== Segment start ==

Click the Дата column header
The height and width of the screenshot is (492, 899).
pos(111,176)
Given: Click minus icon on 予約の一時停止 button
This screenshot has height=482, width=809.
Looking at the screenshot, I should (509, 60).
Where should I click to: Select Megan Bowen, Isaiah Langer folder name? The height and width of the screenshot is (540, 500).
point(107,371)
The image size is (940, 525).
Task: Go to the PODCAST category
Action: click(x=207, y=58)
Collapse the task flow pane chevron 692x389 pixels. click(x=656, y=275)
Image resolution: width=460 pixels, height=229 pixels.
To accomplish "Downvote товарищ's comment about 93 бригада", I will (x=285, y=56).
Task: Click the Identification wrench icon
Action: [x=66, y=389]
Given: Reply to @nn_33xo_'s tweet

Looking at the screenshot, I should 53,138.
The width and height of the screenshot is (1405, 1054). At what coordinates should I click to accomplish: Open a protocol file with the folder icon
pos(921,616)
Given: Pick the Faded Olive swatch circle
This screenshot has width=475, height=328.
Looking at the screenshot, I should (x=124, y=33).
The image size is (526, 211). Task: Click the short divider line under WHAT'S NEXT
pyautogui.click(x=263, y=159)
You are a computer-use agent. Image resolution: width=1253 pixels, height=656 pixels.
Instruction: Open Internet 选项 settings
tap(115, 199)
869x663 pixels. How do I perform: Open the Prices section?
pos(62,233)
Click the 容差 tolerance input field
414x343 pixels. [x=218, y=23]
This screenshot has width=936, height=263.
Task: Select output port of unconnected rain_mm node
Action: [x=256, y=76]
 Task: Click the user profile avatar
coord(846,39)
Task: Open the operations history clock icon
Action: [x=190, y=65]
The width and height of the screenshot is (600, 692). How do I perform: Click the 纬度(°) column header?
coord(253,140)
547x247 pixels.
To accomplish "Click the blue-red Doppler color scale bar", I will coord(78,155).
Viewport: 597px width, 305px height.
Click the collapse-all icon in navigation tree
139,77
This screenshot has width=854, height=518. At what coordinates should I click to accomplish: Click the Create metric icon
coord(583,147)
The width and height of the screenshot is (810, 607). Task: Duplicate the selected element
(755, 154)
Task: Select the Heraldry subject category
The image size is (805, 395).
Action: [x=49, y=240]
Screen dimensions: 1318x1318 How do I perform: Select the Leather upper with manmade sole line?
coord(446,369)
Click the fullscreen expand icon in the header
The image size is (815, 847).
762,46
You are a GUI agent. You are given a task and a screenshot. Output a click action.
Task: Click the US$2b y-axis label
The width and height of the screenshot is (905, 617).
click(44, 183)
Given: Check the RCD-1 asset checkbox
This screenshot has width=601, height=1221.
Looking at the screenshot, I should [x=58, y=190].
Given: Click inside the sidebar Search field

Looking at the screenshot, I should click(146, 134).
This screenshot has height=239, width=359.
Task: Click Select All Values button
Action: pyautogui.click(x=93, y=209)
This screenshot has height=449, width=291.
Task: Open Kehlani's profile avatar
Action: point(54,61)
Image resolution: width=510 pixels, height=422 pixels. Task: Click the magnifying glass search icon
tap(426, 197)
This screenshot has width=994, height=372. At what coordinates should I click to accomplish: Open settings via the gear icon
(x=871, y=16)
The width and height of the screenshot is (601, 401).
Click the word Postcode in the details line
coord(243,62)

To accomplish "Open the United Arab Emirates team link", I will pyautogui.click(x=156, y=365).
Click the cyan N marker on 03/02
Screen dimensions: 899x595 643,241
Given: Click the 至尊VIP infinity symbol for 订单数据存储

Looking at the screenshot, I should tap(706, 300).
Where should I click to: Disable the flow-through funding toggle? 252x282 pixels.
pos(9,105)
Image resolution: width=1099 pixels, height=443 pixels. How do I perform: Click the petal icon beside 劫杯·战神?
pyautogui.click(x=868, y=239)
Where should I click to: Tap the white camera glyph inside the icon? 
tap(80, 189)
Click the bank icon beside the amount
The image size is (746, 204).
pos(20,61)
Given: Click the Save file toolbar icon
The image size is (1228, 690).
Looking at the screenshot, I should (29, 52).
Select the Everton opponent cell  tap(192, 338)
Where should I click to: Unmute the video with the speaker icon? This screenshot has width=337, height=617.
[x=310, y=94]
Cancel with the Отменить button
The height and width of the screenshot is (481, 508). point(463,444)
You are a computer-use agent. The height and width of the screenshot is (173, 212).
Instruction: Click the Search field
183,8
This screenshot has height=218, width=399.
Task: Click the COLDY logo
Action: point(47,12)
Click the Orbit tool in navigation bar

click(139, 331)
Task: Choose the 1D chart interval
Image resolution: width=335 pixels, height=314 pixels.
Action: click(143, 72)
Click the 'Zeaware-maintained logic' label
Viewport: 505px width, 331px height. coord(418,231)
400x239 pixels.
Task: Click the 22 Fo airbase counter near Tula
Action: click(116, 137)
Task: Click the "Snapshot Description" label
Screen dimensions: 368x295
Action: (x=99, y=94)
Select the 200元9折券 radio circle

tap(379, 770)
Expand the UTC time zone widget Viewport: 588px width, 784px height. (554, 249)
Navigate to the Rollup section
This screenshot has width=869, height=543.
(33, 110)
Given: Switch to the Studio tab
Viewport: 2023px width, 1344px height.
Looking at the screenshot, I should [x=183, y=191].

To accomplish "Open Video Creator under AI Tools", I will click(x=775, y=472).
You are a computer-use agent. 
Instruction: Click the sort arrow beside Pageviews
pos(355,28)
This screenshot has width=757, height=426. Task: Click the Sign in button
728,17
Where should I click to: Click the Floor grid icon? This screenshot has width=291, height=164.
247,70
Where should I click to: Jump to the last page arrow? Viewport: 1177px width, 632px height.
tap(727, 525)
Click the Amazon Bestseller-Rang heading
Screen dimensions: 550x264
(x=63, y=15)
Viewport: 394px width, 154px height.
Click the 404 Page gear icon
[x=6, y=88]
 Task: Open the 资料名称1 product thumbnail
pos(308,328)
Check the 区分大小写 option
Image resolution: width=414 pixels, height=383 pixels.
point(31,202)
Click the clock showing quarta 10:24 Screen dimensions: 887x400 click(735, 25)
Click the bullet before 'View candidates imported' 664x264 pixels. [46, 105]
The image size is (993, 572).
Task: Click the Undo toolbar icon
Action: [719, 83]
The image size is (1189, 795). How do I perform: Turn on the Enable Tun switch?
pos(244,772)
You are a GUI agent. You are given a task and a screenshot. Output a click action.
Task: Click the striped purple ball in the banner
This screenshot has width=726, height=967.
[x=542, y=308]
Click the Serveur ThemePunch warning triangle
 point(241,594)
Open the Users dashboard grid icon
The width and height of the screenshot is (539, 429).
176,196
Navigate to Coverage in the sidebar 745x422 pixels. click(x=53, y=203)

== Segment end ==

TASK PROMPT:
Please retype exactly, and only, the lines starting at the one that contains "Click the clock" and ending with the last line of the material.

FINAL ANSWER:
Click the clock showing quarta 10:24 Screen dimensions: 887x400 click(735, 25)
Click the bullet before 'View candidates imported' 664x264 pixels. [46, 105]
The image size is (993, 572).
Task: Click the Undo toolbar icon
Action: [719, 83]
The image size is (1189, 795). How do I perform: Turn on the Enable Tun switch?
pos(244,772)
You are a GUI agent. You are given a task and a screenshot. Output a click action.
Task: Click the striped purple ball in the banner
This screenshot has width=726, height=967.
[x=542, y=308]
Click the Serveur ThemePunch warning triangle
 point(241,594)
Open the Users dashboard grid icon
The width and height of the screenshot is (539, 429).
176,196
Navigate to Coverage in the sidebar 745x422 pixels. click(x=53, y=203)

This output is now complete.